We propose three, 21-day Advanced Science Institutes (ASI; IRES Track II) at locations in far north Queensland, Australia, immersing US-based graduate students annually in a transdisciplinary, systems and research-based learning experience using coral reefs as a model ecosystem. Students will first learn about socio-ecological resilience and anthropogenic impacts on natural systems at the School for Field Studies (SFS), Centre for Rainforest Studies (CRS) in the Atherton Tablelands (7 days), the only place in the world where two UNESCO World Heritage Sites meet (Daintree Rainforest and Great Barrier Reef). The group will then travel to the Lizard Island Research Station (LIRS), a state-of-the-art, island-based research facility in the northern Great Barrier Reef (14 days), where students will learn from and be guided through independent research projects by a diverse group of American and Australian coral reef scientists:

  • American: Dr. Lauren Nadler (PI, Nova Southeastern University, NSU), Dr. Tyler Cyronak (Co-PI, NSU), Dr. Cynthia Silveira (University of Miami), Dr. Phil Bresnahan (University of North Carolina, Wilmington), Dr. Sarah Davies (Boston University)
  • Australian: Dr. Anne Hoggett (LIRS), Dr. David Tng (CRS), Dr. Morgan Pratchett (ARC Centre of Excellence for Coral Reef Studies), Dr. Michele Barnes (ARC Centre of Excellence for Coral Reef Studies), Dr. Bradley Eyre (Southern Cross University), Dr. Sophie Dove (University of Queensland)
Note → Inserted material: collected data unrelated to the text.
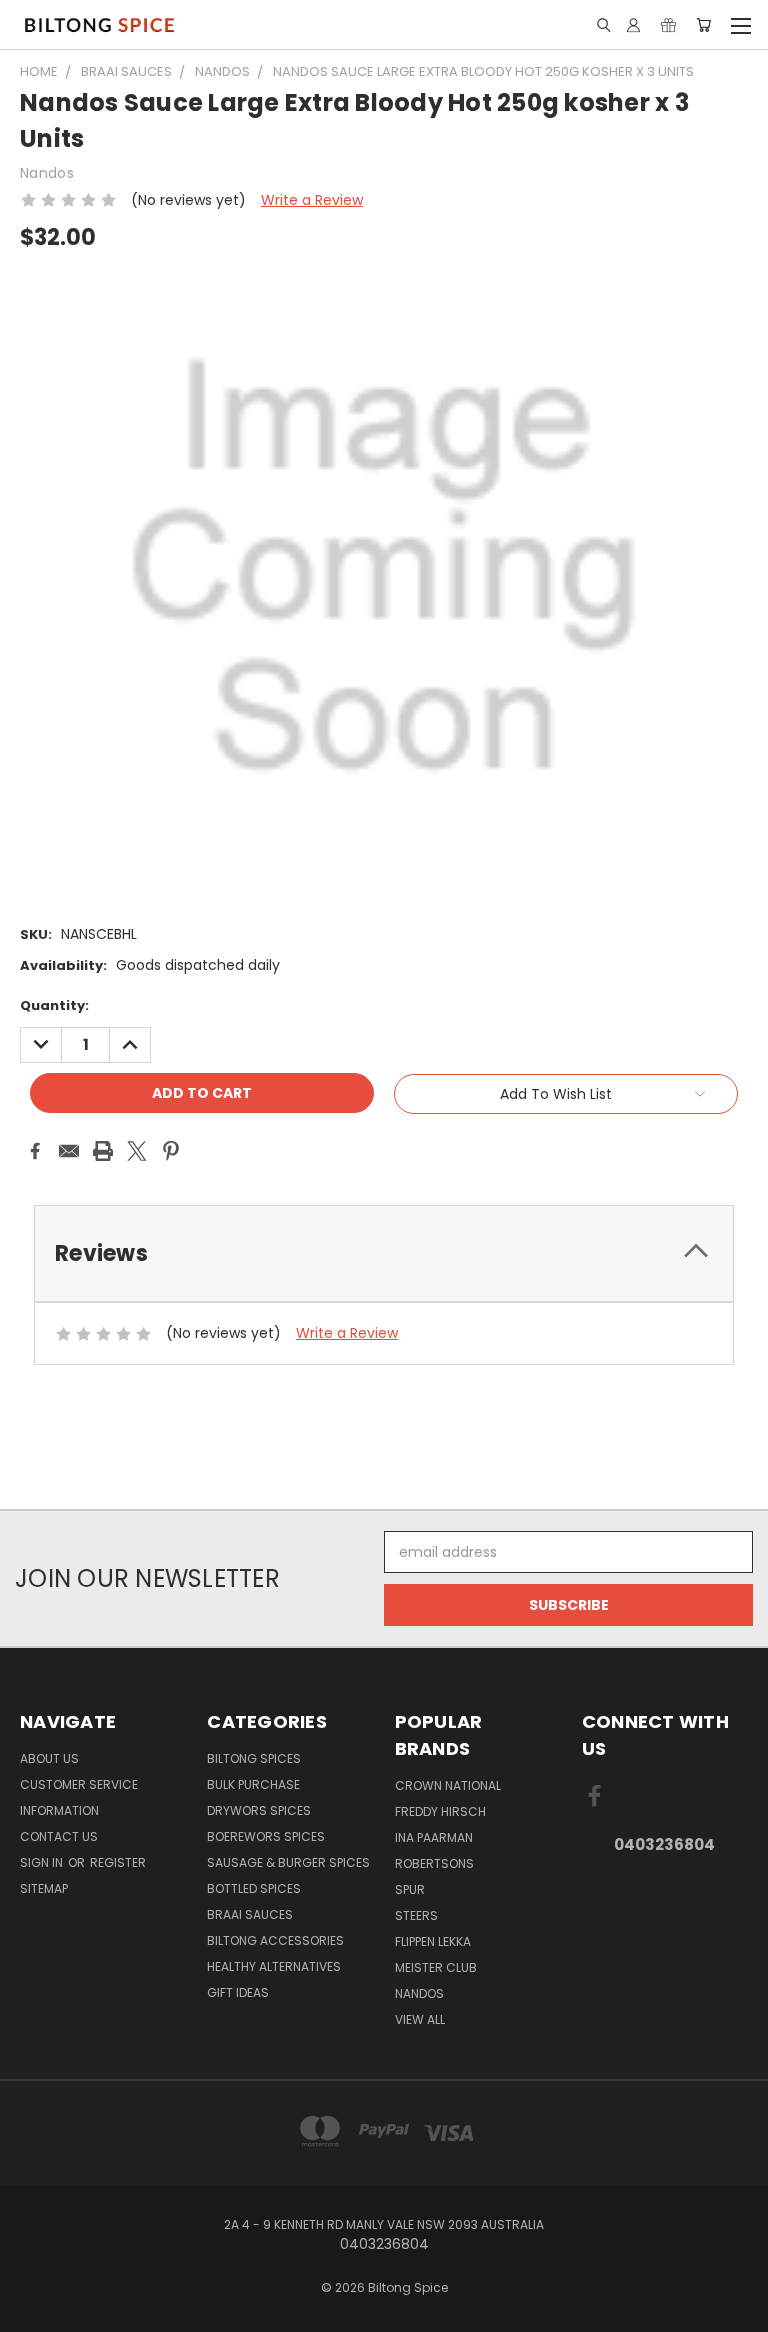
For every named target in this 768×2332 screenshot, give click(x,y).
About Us (49, 1758)
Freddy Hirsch (440, 1811)
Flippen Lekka (433, 1941)
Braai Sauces (250, 1914)
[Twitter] (137, 1151)
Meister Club (436, 1967)
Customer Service (79, 1784)
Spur (410, 1889)
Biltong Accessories (275, 1940)
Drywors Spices (259, 1810)
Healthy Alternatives (274, 1966)
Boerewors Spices (266, 1836)
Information (59, 1810)
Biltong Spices (254, 1758)
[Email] (69, 1151)
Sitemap (44, 1888)
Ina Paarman (434, 1837)
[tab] (384, 1253)
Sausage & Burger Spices (288, 1862)
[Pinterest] (171, 1151)
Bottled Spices (254, 1888)
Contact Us (59, 1836)
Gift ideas (238, 1992)
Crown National (448, 1785)
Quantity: (54, 1005)
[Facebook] (35, 1151)
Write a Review (312, 200)
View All (420, 2019)
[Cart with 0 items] (703, 25)
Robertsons (434, 1863)
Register (118, 1862)
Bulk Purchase (253, 1784)
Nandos (419, 1993)
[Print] (103, 1151)
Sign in (43, 1862)
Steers (416, 1915)
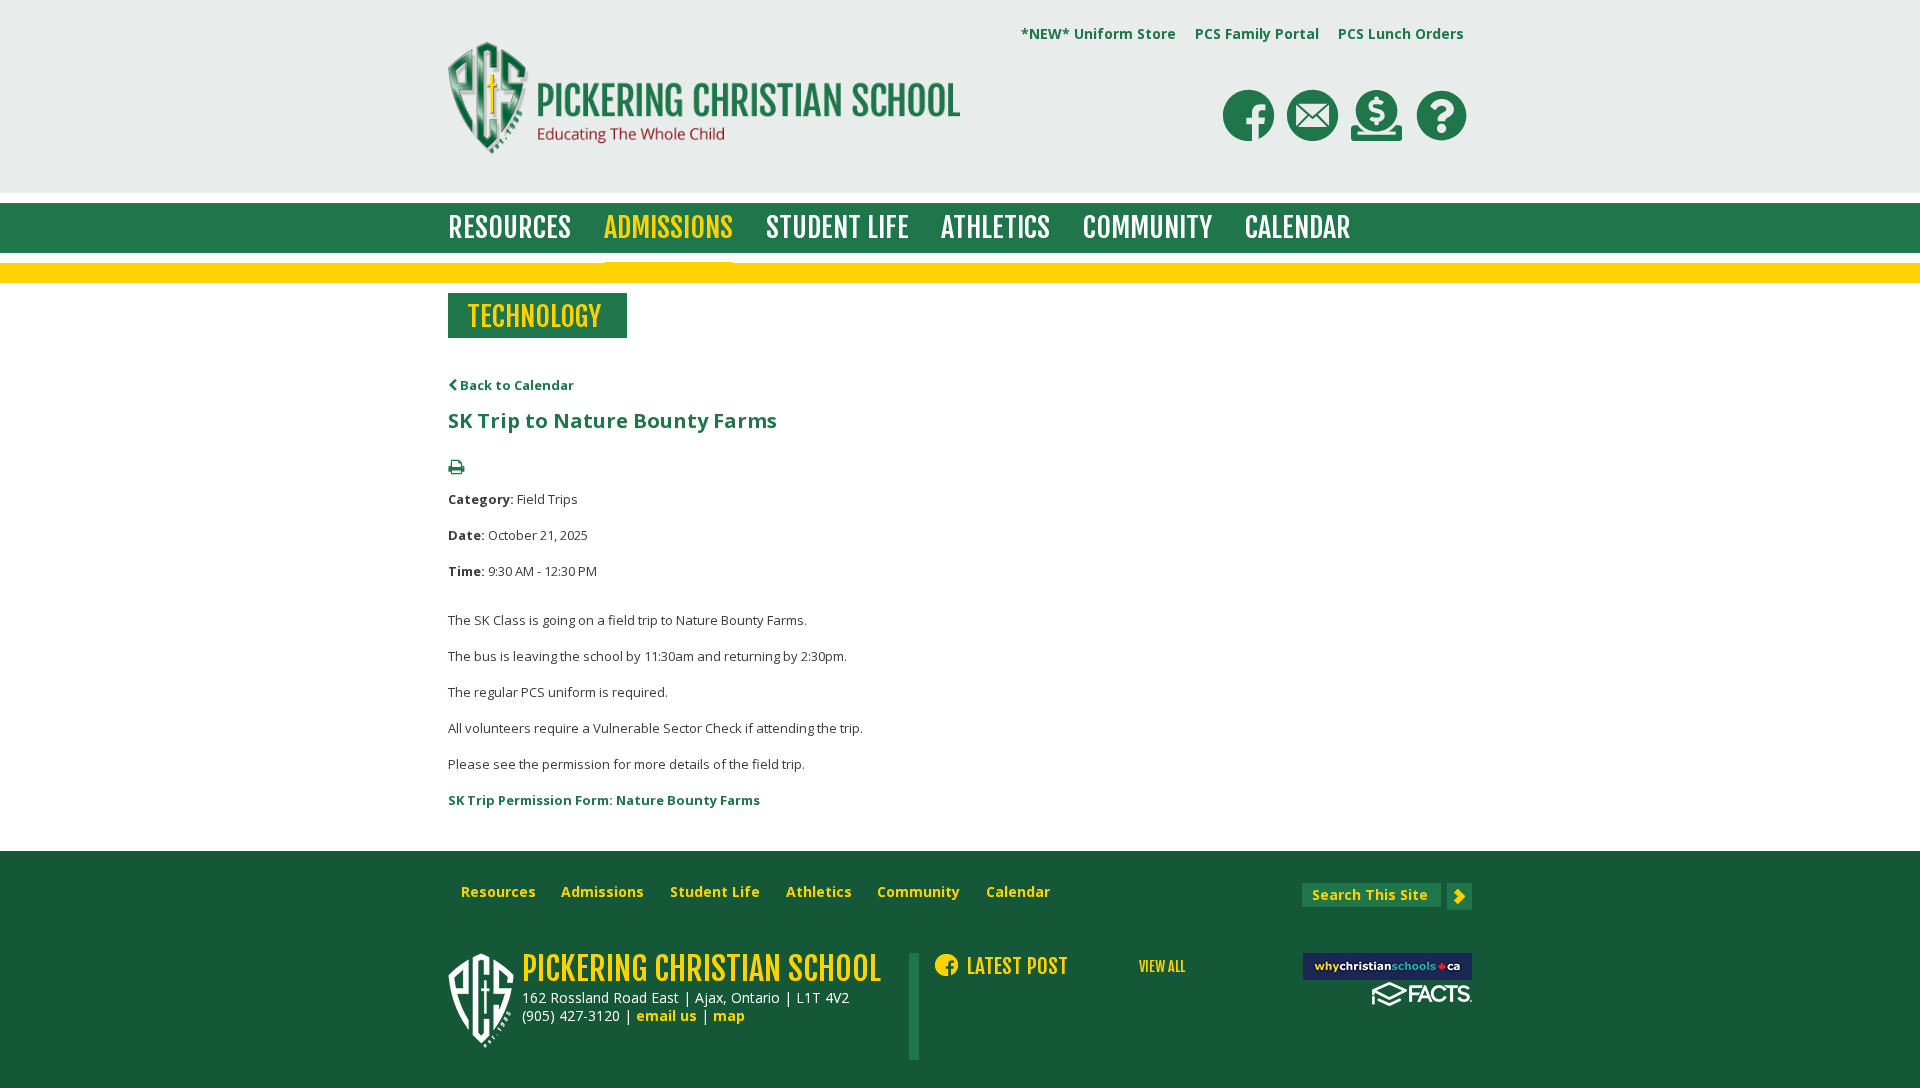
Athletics (995, 227)
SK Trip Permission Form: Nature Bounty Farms (604, 800)
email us (666, 1015)
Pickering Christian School (701, 969)
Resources (509, 227)
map (729, 1015)
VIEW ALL (1162, 967)
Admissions (668, 227)
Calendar (1298, 227)
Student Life (837, 227)
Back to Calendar (515, 385)
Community (1147, 227)
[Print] (456, 468)
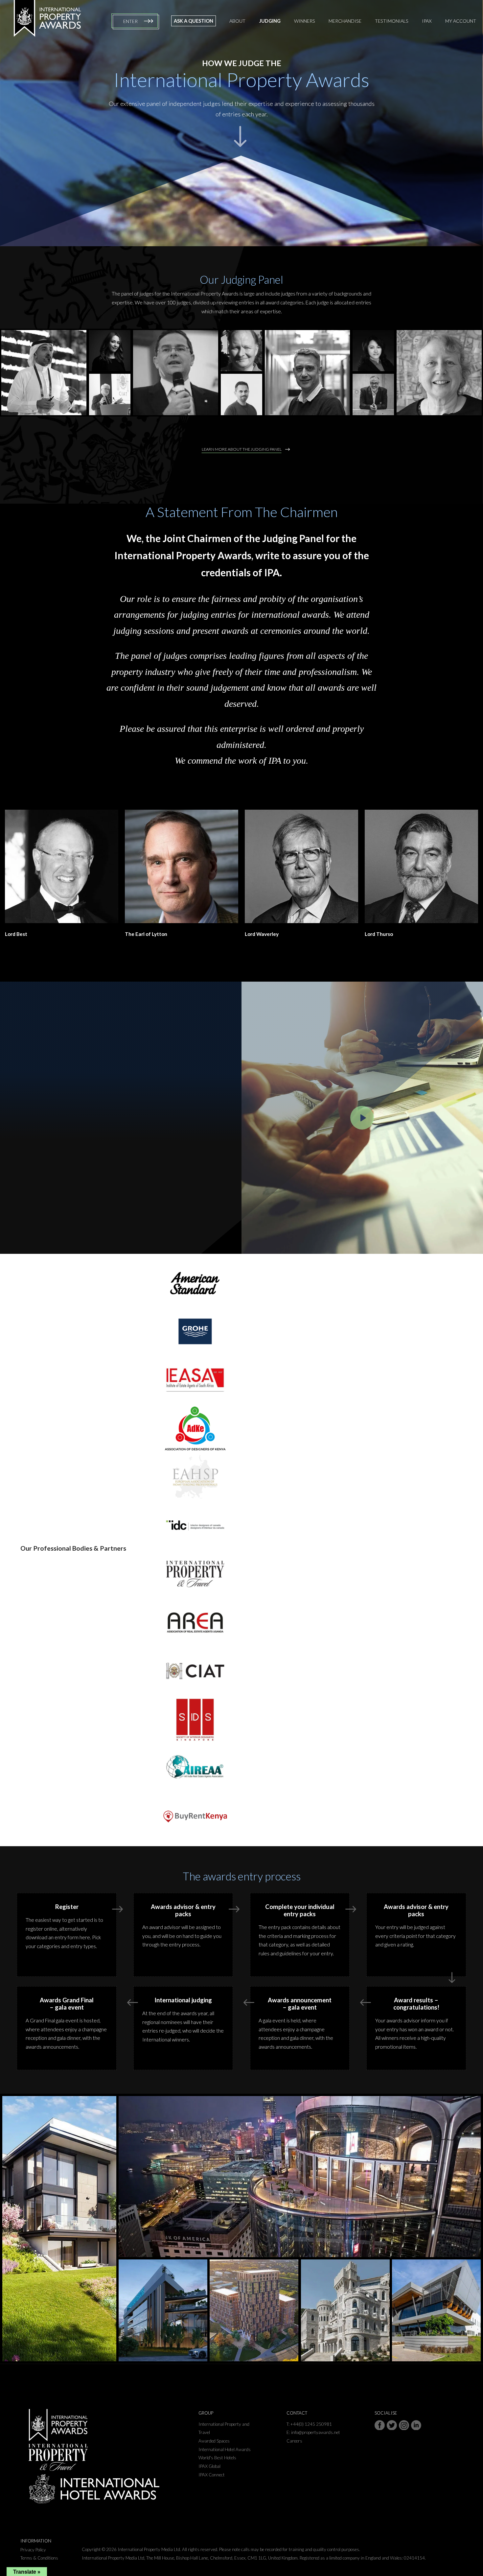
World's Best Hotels (217, 2457)
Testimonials (391, 21)
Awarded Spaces (214, 2441)
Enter (130, 21)
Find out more (64, 1154)
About (237, 21)
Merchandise (345, 21)
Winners (304, 21)
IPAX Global (209, 2466)
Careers (294, 2441)
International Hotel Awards (224, 2449)
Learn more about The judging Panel (242, 449)
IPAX (427, 21)
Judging (270, 21)
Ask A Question (193, 21)
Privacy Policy (33, 2549)
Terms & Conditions (39, 2558)
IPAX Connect (211, 2474)
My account (460, 21)
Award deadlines (66, 1173)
These ASIs will help to address the current shortage in transdisciplinary researchers equipped to deal with the problems facing coral reefs and other marine ecosystems. Applications will be solicited from graduate students across the US, using direct email to PIs/researchers, student email listservs, and social media, with a key priority to recruit students from traditionally underrepresented groups (women, persons with disabilities, and minorities). This goal will be achieved by working with the NSU Inclusion and Diversity Council and organizations promoting minority serving institutions across the US.

Intellectual Merit

Tropical coral reef ecosystems and the communities that depend on them face unprecedented pressure from climate change and other anthropogenic stressors. Proactive management and novel techniques are urgently needed to counteract the degradation of these ecosystems. Cross-disciplinary training and collaboration is key to the success of coral reef science and conservation efforts. However, US-based graduate students are typically only trained in concepts, methodologies, and research tools that are directly related to their graduate research projects. These ASI workshops will develop a systems-based approach to target student training in a range of disciplines related to coral reef science and conservation. Students will have the unique opportunity to interact with experts in a range of fields, including, but not limited to, ecology, biogeochemistry, physiology, animal behavior, molecular biology, and environmental social science. Through lectures, class work, field immersions, and independent projects, these ASIs will engage students in hands-on research that fosters a transdisciplinary understanding of coral reef ecosystems. This pioneering program will teach students how holistic approaches are critical to addressing human impacts on ecosystems while preparing them to address the next big-picture scientific problems.

Broader Impacts

These ASIs will address specific and measurable societal needs by improving the quality of STEM education for US-based, marine science graduate students. We aim to develop a globally competitive workforce able to address pressing environmental challenges by expanding the breadth of knowledge and skill set of STEM graduates and, ultimately, enhancing the science and technology available to inform public environmental policy. Societal outcomes will be fulfilled by training 30 marine-science graduate students over three years from US-based STEM programs in this unique educational format, at least 50% of which will originate from traditionally underrepresented groups. The international location will provide valuable networking and professional development, broadening the students´ career opportunities. The project products will include student blogs, a yearly virtual and public research symposium, a detailed syllabus and handbook, and data on strategies to achieve effective coral reef science education. These projects will be showcased on the ASI’s website and communicated to the higher education community through presentations at academic conferences and publications in journals dedicated to higher and science education. By meeting these goals, we will increase the competitiveness of American STEM education programs in the international market, foster international partnerships in research and education between the US and Australia, and enhance the American workforce in STEM industry, agency, and academia.